Por Filipo Studzinski Perotto
O clássico livro de filosofia política intitulado “O Príncipe” foi escrito por Maquiavel durante o Renascimento. É um manual de instruções, sem floreios, destinado aos déspotas, numa época em que se consolidava a separação moderna entre Estado e Igreja. Maquiavel sugere como um soberano absoluto (ou “príncipe”, que hoje se chamaria “ditador”) deveria proceder para conquistar e manter seu poder. Uma das interpretações do livro é a de que “os fins justificam os meios”. O “bom ditador”, pragmático, não se atém a princípios morais. Daí o adjetivo “maquiavélico”: um sujeito ardiloso, sem escrúpulos na busca de seus objetivos. Sobretudo, o “príncipe” deve ser “temido e amado”.
No cenário político brasileiro de hoje, quem mais faz lembrar as estratégias do tal “príncipe” é o atual “super-ministro” da Justiça, ex-juiz, e líder político reconhecido da operação lava-jato. Na época dessa controvertida operação midiática, judiciária e policial, em nome da “cruzada” contra a corrupção, Sérgio Moro era quem mandava prender ou soltar. Também tinha o poder da tortura psicológica: ou delata quem a gente quer ou fica na cadeia.
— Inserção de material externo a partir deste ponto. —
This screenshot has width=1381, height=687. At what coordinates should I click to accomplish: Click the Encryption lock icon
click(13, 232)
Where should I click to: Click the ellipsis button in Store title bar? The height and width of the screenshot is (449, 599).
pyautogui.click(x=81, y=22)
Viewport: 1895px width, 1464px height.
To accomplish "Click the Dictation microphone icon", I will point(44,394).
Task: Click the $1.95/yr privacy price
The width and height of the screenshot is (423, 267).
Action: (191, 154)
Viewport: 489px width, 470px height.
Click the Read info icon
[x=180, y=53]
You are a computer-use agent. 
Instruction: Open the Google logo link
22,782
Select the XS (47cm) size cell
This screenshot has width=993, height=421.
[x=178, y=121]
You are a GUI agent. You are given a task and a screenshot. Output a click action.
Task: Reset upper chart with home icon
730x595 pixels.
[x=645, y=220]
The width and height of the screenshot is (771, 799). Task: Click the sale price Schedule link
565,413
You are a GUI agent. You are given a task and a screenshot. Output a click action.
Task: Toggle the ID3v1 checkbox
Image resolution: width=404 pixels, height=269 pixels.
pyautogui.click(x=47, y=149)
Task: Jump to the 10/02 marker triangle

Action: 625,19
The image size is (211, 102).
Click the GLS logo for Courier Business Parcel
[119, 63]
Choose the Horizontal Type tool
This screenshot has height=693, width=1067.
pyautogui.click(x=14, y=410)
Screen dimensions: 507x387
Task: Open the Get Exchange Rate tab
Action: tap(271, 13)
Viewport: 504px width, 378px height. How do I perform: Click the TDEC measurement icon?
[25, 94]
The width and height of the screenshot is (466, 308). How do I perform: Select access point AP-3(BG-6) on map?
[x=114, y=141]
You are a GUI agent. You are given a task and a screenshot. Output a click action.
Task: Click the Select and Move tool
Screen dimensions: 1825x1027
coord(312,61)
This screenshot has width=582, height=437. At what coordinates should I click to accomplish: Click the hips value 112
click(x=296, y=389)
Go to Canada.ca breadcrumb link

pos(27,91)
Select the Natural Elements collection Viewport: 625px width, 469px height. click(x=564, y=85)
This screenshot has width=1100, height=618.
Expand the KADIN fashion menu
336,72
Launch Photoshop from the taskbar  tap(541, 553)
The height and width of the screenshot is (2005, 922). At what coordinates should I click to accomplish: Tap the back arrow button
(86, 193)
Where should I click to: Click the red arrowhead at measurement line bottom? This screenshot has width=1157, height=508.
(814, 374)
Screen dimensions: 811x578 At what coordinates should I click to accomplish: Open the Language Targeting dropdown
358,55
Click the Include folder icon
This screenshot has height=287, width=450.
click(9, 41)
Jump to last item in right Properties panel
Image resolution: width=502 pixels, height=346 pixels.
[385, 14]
Não há pena de morte, senão doutor Moro poderia quem sabe, como o “príncipe”, num gesto elegante, acompanhado de palavras em latim, mandar os insolentes para o cadafalso.
Num país cansado de sangrar pela corrupção, à espera de um herói, criaram-se todos os mecanismos necessários para outra finalidade: uma caçada implacável aos “inimigos políticos”. O troféu máximo foi conquistado: Lula preso, humilhado, castigado, aos 72 anos de idade, com 580, não chibatadas, mas dias na prisão. A sentença de Curitiba foi confirmada pelos colegas de Porto Alegre, num espetáculo do qual as imagens mais marcantes foram a soberba dos juízes, e o cordão de isolamento policial na frente do TRF4 para dissuadir um possível amotinamento da plebe.
Naquele momento, a direita brasileira (liberal ou conservadora) amargava 4 derrotas consecutivas nas eleições presidenciais para o PT. Só voltaram ao poder graças à manobra do impeachment. Quando foi preso, Lula era líder das intenções de voto para as eleições de 2018. Foi no mínimo uma “coincidência feliz” para seus adversários, verem-no eliminado do páreo antes da largada. Naquela época, fotos obscenas de Moro com Temer, Aécio ou Alckmin eram estampadas nas capas de certas grandes revistas e jornais. Também viam-se fotos dos manifestantes verde-amarelo com bonecos do “Super Moro”, demonstrações de idolatria que o “príncipe” agradeceu via redes sociais, atribuindo tais gestos à “bondade do povo”.
As ambições de PSDB e PMDB foram pelo ralo com o retumbante fracasso eleitoral. Mas o príncipe sabe o que faz. Suas ações são as de um jogador de xadrez. O PSL, saído do nada, mas com o discurso certo para uma eleição forçadamente polarizada, era o cavalo encilhado. O então juiz ajudou a eleger, e em seguida integrou o governo do ex-militar, apesar de seus discursos toscos, reacionários e anti-democráticos. O cálculo é simples: Moro no governo é um “selo” anti-corrupção e anti-petista. Bolsonaro, com suas lambanças e agressões, deve chegar ao fim do mandato desgastado. Nessa deixa, nosso herói estará pronto para ser aclamado pelo povo em 2022, tal um imperador romano.
Moro calcula suas aparições públicas. Dá poucas entrevistas, somente a jornalistas amigos. Sabe que quanto mais se expõe, mais dá argumentos aos opositores para criticá-lo. A imagem de Moro é também um “mito”. Se aparecer em “lives” dando opiniões, com frases confusas e voz esganiçada, perderá os ares de divindade.
Não pode bater de frente com o presidente. Se perder o ministério, desaparecerá do circo político e chegará em 2022 enfraquecido. Também não pode ficar muito alinhado, senão afunda junto com esse (des)governo. Moro quer ser presidente. Em caso de deriva, a vaga no STF está pronta. Se for candidato a senador, por qualquer partido e lugar, será eleito mesmo sem abrir a boca.
* Este artigo é de inteira responsabilidade do autor, cível e criminal, sem ônus, e não refletindo a opinião do jornal O Sul.